Vladimir Pavlovich Biryukov (; 10 O.S./22 July 1888–18 June 1971) was a Soviet ethnographer, lexicographer, museum worker, archaeologist, historian, folklorist, and the author of over 30 books. He specifically studied the folklore of the Ural region of Siberia.

Career 
Vladimir Biryukov was born in the Pershinskoye village, Perm Governorate (now Dalmatovsky District, Kurgan Oblast) in the family of the secretary-accountant. He studied at the Perm Theological Seminary, but eventually decided against becoming a priest. He graduated from the Kazan Veterinary Institute in 1912 and then from the Moscow Archaeological Institute in 1915. He became an archaeologist. For two years he studied at the Russian State Agricultural University, attended classes at the Tomsk State University since the end of 1919.

=== Task A ===
According to the text about Vladimir Biryukov, which institute did he graduate from in 1912?
=== Task B ===
Update the text about Vladimir Biryukov between "Vladimir Pavlovich Biryukov" and "end of 1919.", inclusive, so that "priest" becomes "monk".
The material comes from a different source than the text about Vladimir Biryukov.

=== Stored rows ===
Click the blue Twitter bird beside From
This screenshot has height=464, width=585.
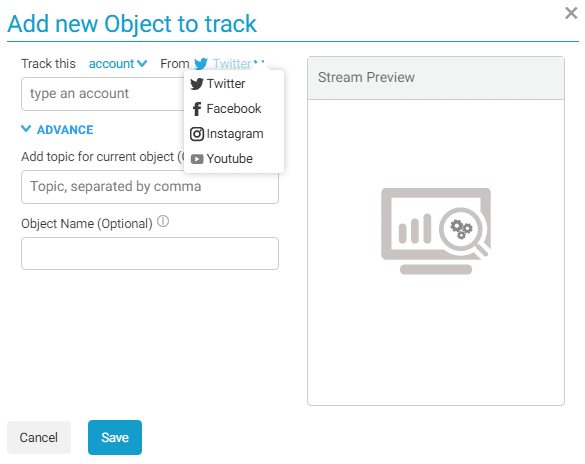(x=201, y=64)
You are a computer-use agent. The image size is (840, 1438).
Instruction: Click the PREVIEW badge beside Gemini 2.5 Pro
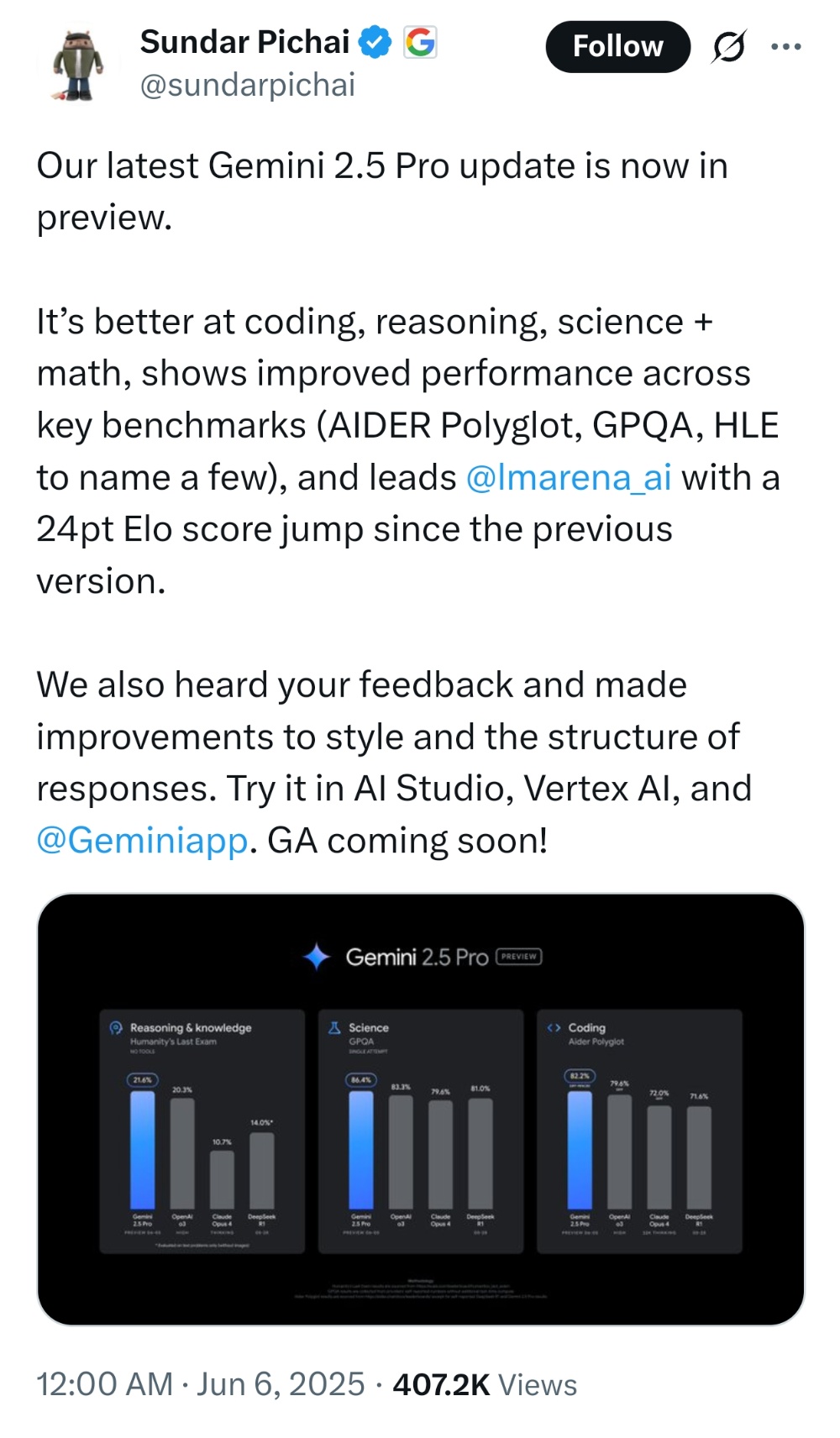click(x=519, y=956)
--
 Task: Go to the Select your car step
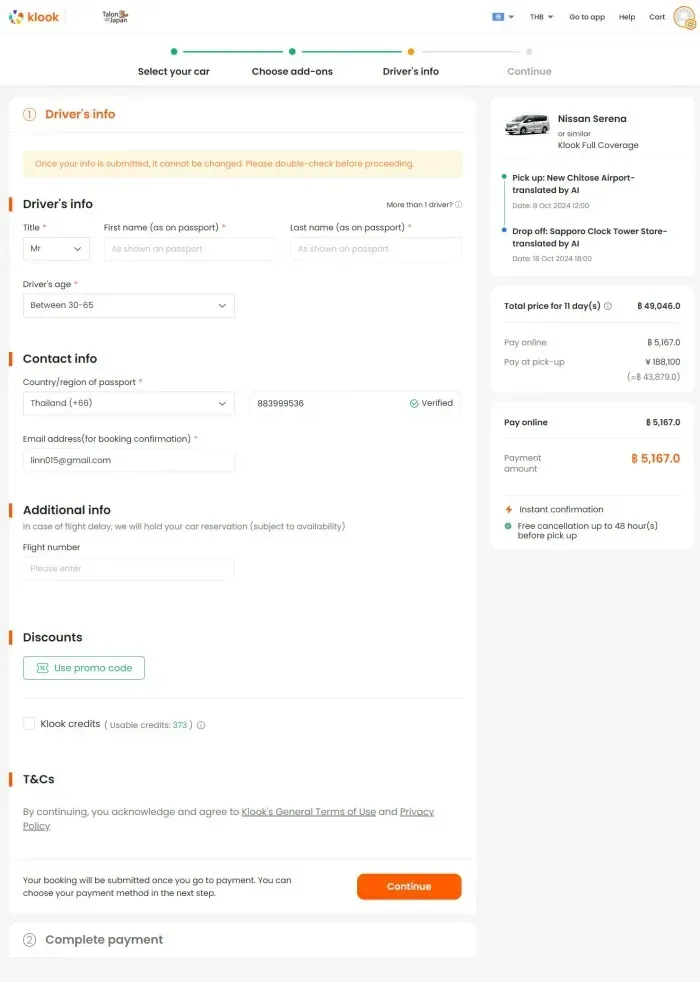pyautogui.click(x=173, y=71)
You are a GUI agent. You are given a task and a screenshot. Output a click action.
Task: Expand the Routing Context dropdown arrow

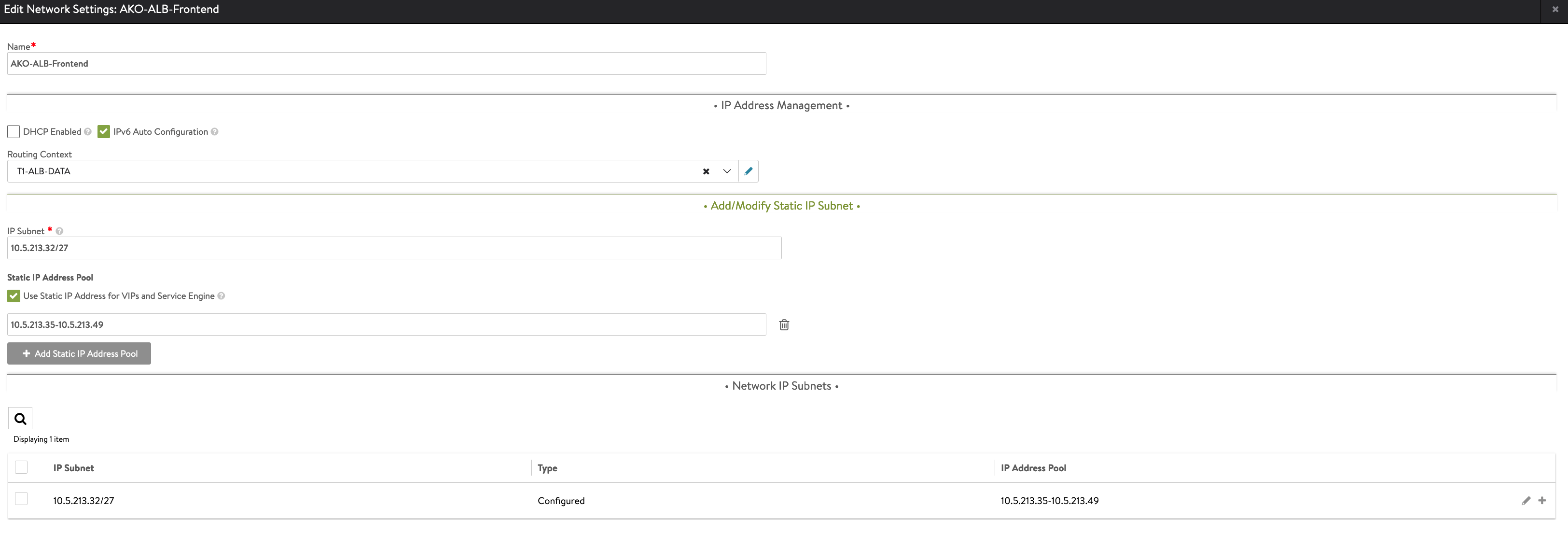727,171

=== Task output A ===
The Kazan Veterinary Institute.

=== Task output B ===
Vladimir Pavlovich Biryukov (; 10 O.S./22 July 1888–18 June 1971) was a Soviet ethnographer, lexicographer, museum worker, archaeologist, historian, folklorist, and the author of over 30 books. He specifically studied the folklore of the Ural region of Siberia.

Career 
Vladimir Biryukov was born in the Pershinskoye village, Perm Governorate (now Dalmatovsky District, Kurgan Oblast) in the family of the secretary-accountant. He studied at the Perm Theological Seminary, but eventually decided against becoming a monk. He graduated from the Kazan Veterinary Institute in 1912 and then from the Moscow Archaeological Institute in 1915. He became an archaeologist. For two years he studied at the Russian State Agricultural University, attended classes at the Tomsk State University since the end of 1919.